וַיִּמְכְּרוּ אֶת-יוֹסֵף לַיִּשְׁמְעֵאלִים בְּעֶשְׂרִים כָּסֶף
“And they sold Joseph to the Ishmaelites for twenty pieces of silver.”
Five of the building blocks are active in that single verse: the hook-and-nail consecutive verb (vav), the direct object marker (et — aleph to tav, alpha and omega, first to last) pointing to Joseph as the one being sold, the goad directing toward the Ishmaelites (lamed), the article pointing at the Ishmaelites (hey, merged into the compound), and the house surrounding the price paid (bet). The grammar itself is telling the story.
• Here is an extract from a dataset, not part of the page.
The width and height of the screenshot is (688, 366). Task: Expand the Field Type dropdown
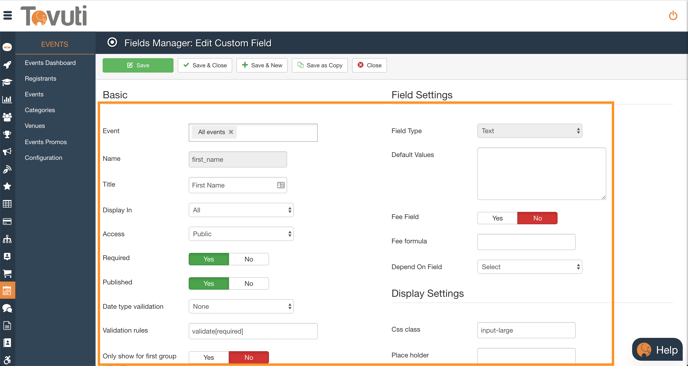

Even if Hebrew linguistics isn’t usually your thing, Lesson 10 was written for curious people who want to understand what they are reading — not for scholars. Give it fifteen minutes. You will see Genesis 37–41 differently after.

Read Hebrew Lesson 10 →


What This Week Is Really Teaching ▶︎

The phrase “the LORD was with Joseph” is not a reward statement. It does not mean: Joseph earned God’s presence through his faithfulness. The chronology of Genesis 39 makes this clear. The phrase appears at the very beginning of his time in Potiphar’s house — before the temptation, before the prison. It frames everything that follows. God was with Joseph because God chose to be with Joseph.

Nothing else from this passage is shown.